10 Jul Mitchy Slick: Hood PTSD, Talks E-40 Giving Him Game, And Issues Wtih Xzibit
(AllHipHop Features) What happens when a gangsta grows up? Mitchy Slick knows. He’s living it. “They are gonna have to get used to it,” the San Diego rapper says about his maturation. “I’ve been fortunate enough to be around a lot longer than these cats and I embrace that you feel me?” Mitchy, a certified Blood, is the most prominent rapper to emerge out of the hoods of San Diego and has rapped with the likes of The Game, Talib Kweli, Xzibit, The Jacka, Paul Wall, Cashis and more. He is singing a bold, different song from his album debut, 2001’s Triggeration Station. “It’s a grown up Mitch right now. I still do my ignorant s##t, but we hitting some other topics,” he said to AllHipHop’s Chuck “Jigsaw” Creekmur. “ PTSD (Post Traumatic Stress Disorder) is a serious case in all our hoods. That’s the topic.” PTSD – Post Traumatic Stress Diego – is also the name of Mitchy’s new album, which dropped this year. The album digs more than past albums from the G-spitter and he said it’s all rooted in his personal evolution. Part of that thought expansion includes business, Mitchy said. He’s now getting a foothold in the legal weed game, which continues to incarcerate people of color in disproportionate ways. “The whole judicial system, the whole penitentiary game is a game for the folks. It’s a lot of money made. It’s just modern day slavery,” he stated. “This is a 4/20 album. You know the 4/20 game is giant on the west and it ain’t no jump on while its on type of thing. I’ve been sitting up with my partner. They own a dispensary – learning the game. Not just the get high and act stupid part of the game. It’s a lot of medical benefits to [marijuana]. I captured that in the album.” “We use weed for more than just having fun,” he continued. “A lot of homies come home after work, sit down, ease the day and get the pressure off their back. A lot of mental healing is going on.”

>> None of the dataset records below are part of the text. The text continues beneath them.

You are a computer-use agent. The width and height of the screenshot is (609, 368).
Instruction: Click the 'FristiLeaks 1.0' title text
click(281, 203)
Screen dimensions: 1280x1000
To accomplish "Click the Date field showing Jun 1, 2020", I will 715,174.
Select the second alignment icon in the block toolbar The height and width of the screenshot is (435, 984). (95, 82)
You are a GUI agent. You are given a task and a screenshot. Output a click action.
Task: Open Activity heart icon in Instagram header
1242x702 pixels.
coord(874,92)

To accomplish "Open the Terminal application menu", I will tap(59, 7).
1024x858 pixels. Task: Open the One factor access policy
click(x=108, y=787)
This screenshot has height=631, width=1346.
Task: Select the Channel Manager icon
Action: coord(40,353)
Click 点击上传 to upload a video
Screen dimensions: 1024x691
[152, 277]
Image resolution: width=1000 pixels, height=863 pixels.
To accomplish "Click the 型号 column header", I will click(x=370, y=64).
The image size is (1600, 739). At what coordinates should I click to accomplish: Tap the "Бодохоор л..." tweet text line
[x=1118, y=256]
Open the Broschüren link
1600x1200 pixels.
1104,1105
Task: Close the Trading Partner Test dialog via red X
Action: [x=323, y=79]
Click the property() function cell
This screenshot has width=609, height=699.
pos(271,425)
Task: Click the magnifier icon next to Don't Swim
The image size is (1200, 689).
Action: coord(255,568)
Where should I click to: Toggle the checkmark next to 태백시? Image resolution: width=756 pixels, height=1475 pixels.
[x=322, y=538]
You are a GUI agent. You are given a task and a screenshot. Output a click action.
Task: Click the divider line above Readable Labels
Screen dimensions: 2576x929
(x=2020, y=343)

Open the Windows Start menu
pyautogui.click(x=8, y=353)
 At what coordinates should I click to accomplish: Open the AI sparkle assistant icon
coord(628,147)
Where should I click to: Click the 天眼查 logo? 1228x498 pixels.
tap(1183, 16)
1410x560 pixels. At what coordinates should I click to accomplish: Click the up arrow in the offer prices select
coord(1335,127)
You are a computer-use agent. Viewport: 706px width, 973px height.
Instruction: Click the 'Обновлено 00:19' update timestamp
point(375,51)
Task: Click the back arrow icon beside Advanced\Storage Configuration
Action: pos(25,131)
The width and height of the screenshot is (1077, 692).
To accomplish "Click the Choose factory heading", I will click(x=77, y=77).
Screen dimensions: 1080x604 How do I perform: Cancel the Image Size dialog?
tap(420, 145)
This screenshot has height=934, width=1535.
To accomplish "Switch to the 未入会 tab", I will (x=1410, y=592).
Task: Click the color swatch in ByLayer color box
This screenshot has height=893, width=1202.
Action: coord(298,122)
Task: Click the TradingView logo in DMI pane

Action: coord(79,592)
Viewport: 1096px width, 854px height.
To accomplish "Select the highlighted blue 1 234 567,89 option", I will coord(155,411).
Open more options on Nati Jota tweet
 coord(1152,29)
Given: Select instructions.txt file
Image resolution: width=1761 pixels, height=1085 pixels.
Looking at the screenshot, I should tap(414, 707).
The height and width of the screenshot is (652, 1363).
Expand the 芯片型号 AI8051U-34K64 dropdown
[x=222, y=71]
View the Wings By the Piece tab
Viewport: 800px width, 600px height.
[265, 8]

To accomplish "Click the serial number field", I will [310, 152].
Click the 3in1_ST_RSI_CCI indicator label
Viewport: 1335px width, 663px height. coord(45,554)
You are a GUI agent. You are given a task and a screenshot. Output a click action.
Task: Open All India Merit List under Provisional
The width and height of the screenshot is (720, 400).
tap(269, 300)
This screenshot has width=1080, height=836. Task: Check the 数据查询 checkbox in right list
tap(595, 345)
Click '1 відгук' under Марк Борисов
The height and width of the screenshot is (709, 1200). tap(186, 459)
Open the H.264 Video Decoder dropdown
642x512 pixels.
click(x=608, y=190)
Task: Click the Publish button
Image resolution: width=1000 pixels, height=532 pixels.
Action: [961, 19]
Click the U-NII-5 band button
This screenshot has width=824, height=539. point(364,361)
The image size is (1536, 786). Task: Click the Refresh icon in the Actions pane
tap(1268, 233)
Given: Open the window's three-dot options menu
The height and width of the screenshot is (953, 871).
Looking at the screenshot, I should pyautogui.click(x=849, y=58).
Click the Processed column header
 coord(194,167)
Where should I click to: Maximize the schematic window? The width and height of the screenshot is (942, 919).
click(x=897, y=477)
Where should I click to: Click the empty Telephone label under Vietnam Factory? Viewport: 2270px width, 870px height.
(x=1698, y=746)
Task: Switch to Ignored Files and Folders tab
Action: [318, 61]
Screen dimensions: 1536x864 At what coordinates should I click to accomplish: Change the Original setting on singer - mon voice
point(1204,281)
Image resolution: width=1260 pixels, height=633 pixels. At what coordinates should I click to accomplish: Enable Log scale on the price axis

[ALSO READ: Xzibit: Anchored By Hip-Hop, Flying In Hollywood] When it comes to healing, he talked about the issues with Xzibit, who was one of the biggest rappers on the West Coast. He, Krondon, Phil Da Agony and X had the seminal group, Strong Arm Steady. “We were the newer generation of gangster rapper, but Hip-Hop influenced. We were like a big Black Hippy. We were like Kendrick, Schoolboy Q and [Ab Soul] – just before our time. I loved to see that too. The first West Coast n###as to kick street sh#t that didn’t wear Dickies and Chuck Taylors. That was Strong Arm Steady – Mitchy Slick, Krondon, Phil Da Agony.” “Xzibit was a part of the group too. Xzibit started to do his music and sh#t, but we had to keep it pushing,” he said. He said a reunion is not out of the question, but it may not include X to the Z, who is now prominent on shows like “Empire.” The pair aren’t exactly homies anymore. “Xzibit was…uh…it’s hard to be in a group with a platinum n###a, bruh. You got three up and coming artist and…he ain’t finna do a show for 10 bands ($10k) when he can go on his own and get 50, 60, 70 somewhere,” he said. “‘Pimp My Ride’ (the hit MTV show about remodeling cars) had just came out and we had scheduled all our rap stuff around that. I would have probably done the same if I was X. He didn’t owe us that. We didn’t do everything we were supposed to do, because we were a little bit before our times.”
Here and now, Mitchy explained he is here to stay and remains fortunate to have endured several generations in Hip-Hop. “A few cats get the opportunity to stay around and still get down with the newer generations. And shout out to my big brother E-40. He gave me the game. That was my mentor first coming in and he told me like Too Short told him: ‘Don’t stop rapping.’” “I don’t chase after kids..I make the kids come up to me, you feel me?”